** Task objective **
In the listing beneath this line, copy exactly the lines starting with the one containing "Screen dimensions: 800x380" and going on through the one containing "Collapse the License Information section".
____ Records provided
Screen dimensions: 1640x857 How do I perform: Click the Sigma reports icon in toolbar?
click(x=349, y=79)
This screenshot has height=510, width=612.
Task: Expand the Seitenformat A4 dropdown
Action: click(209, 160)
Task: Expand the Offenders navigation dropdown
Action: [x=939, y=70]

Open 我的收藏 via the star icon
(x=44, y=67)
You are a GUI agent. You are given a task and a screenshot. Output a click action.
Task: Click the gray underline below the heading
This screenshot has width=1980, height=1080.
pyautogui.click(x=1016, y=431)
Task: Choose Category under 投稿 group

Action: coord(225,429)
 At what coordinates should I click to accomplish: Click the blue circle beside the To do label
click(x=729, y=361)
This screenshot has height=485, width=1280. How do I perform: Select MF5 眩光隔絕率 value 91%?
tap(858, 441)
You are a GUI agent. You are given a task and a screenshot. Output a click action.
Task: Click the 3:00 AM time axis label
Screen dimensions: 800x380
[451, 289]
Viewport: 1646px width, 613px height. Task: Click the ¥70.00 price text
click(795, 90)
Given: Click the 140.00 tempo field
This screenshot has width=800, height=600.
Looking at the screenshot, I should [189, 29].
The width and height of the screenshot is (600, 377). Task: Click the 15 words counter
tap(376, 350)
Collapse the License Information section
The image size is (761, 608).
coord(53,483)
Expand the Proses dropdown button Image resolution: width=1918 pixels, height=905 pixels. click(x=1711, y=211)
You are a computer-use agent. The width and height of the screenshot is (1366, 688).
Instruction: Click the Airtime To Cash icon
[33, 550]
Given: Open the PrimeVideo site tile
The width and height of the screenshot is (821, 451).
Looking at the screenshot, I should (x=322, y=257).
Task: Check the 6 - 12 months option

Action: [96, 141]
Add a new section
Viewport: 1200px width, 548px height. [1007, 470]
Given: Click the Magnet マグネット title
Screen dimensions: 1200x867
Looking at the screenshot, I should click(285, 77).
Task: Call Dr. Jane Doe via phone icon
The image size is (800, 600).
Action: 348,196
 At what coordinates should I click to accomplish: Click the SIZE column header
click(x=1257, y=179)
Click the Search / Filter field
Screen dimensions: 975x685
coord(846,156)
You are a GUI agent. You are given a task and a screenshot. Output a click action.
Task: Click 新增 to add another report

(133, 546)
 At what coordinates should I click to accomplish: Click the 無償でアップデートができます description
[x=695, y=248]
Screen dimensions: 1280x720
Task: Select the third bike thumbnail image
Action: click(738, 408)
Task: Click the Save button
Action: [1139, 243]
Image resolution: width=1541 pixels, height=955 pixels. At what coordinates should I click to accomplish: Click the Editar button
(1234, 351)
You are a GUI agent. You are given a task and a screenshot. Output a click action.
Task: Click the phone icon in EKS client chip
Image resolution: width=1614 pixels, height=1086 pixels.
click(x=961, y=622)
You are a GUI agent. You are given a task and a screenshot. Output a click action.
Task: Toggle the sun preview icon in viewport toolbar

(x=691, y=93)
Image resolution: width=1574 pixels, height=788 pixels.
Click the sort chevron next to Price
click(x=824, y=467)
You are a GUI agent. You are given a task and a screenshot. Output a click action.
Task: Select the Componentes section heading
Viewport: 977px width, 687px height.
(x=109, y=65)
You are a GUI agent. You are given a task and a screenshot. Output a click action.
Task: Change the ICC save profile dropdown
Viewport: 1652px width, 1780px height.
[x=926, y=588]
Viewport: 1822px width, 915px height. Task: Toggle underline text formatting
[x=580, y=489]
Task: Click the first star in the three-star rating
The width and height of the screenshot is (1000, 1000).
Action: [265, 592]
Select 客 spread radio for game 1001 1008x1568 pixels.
________
** Solved problem **
Screen dimensions: 800x380
[451, 289]
Viewport: 1646px width, 613px height. Task: Click the ¥70.00 price text
click(795, 90)
Given: Click the 140.00 tempo field
This screenshot has width=800, height=600.
Looking at the screenshot, I should [189, 29].
The width and height of the screenshot is (600, 377). Task: Click the 15 words counter
tap(376, 350)
Collapse the License Information section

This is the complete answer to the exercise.